Level 2 candidate BFIs in urine include total plant foods and a variety of plant foods, including legumes and vegetables, dairy products, and some specific fruits and vegetables. Level 2 blood BFIs are available for plant foods, dairy products, some meats, and some soft drinks, but these BFIs include fewer foods and have less validation.

Identification and verification of BFIs

Discovery and validation of BFIs requires exploratory studies, followed by validation and predictive studies. Food studies identify plausible BFIs, but these may be nonspecific unless other foods contain very low levels of the marker or are consumed infrequently.

For example, betaine is found at high levels in oranges and is used to detect orange or citrus consumption, despite being found at low levels in many other foods. However, exploratory studies may be too small or underrepresentative.
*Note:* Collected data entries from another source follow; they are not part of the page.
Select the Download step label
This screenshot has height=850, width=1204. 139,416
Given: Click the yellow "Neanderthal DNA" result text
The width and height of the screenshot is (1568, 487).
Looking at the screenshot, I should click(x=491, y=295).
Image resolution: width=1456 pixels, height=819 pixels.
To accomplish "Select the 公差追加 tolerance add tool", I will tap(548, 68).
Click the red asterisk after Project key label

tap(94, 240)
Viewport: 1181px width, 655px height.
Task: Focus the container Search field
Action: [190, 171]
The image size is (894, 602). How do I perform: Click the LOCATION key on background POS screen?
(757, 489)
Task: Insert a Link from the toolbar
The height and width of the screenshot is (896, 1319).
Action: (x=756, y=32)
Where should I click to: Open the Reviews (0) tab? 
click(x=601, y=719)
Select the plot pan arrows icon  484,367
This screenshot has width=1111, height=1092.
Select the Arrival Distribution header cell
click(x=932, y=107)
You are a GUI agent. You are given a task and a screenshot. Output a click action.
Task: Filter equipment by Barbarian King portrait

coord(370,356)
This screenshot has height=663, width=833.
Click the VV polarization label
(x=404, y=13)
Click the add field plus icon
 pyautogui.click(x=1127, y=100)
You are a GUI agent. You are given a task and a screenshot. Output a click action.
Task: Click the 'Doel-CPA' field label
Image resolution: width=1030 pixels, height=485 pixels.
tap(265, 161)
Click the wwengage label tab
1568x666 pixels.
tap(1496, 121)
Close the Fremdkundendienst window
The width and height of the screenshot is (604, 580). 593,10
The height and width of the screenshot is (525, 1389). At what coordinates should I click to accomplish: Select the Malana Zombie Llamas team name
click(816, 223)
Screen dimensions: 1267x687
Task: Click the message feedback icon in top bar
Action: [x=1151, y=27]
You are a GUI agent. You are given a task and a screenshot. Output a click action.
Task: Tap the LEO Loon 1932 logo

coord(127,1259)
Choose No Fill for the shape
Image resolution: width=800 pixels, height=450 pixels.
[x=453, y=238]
Observational studies can be used to determine associations between blood or urine metabolites and diet, but are subject to confounding by lifestyle factors. When two types of foods, such as fish and green tea, are frequently consumed together in Japan, confounding of the BFI of fish occurs because trimethylamine oxide (TMAO) may also be associated with green tea, and therefore these foods are not suitable for BFI discovery.

Endogenous metabolites are poorly stable BFIs as they are produced from both endogenous and exogenous foods. These metabolites are also associated with significant variation in interindividual genetic and microbial differences.

Prediction studies use models based on randomized controlled trials to determine the consumption of a particular food. This approach outperforms correlation studies by identifying BFIs that can predict intake, but is dependent on the sampling window for accuracy.

Various databases can be used for metabolite searching, including Massbank, METLIN Gen2, mzCloud (Thermo Scientific), mzCloud Advanced, Mass Spectral Database, and HMDB. The Global Natural Products Social Molecular Networking initiative is leading efforts such as the Global Natural Products Social Mass Spectrometry Search Tool (MASST) to connect these databases and compare unknown compounds with known spectra.

BFI applications

The choice of BFI depends on the purpose of the study. Qualitative BFIs are sufficient to identify non-adherence or to perform per-protocol analyses. Conversely, a combination of signature BFIs provides greater specificity and may even identify a complete meal or dietary pattern.

A stepwise approach may help identify actual consumers of a food of interest before assessing the amount consumed in a second step, allowing even less reliable BFIs to play a role in such studies.

Habitual dietary patterns can be captured by multiple sampling, where the frequency and number depend on the sampling window and frequency of consumption. Optimal sampling methods identified in the present study include spot urine samples such as first morning urine or overnight collected samples, dried urine spores, samples stored in vacuum tubes, dried spot samples, and microsampling.

Remote sampling increases the number of potential participants and the ability to track dietary patterns and changes over time. These methods can also improve epidemiological studies aimed at identifying correlations between diet and disease risk.

Improving sampling and analytical methods can increase the precision of nutrition research and establish reliable relationships between dietary intakes and health outcomes.

Future developments

Future studies are needed to validate the development of single and multi-marker BFI using different samples, food groups and diets, and cooked and processed foods. Quantitative BFIs should also be characterized by dose-response studies, and BFI combinations should be generated to predict and classify intake and dietary patterns.

Precision nutrition is of particular importance for preventing obesity and cardiometabolic diseases, for which a one-size-fits-all approach does not appear to work because of the wide range of individual responses to diet. Personalized dietary interventions are good drivers of behavior change and have been shown to improve diet quality..”

Journal reference:

  • Caparencu, C., Bulmus-Tuccar, T., Stanstrup, J., and others(2024). Towards precision nutrition: Unlocking biomarkers as dietary assessment tools. Nature Metabolism. doi:10.1038/s42255-024-01067-y.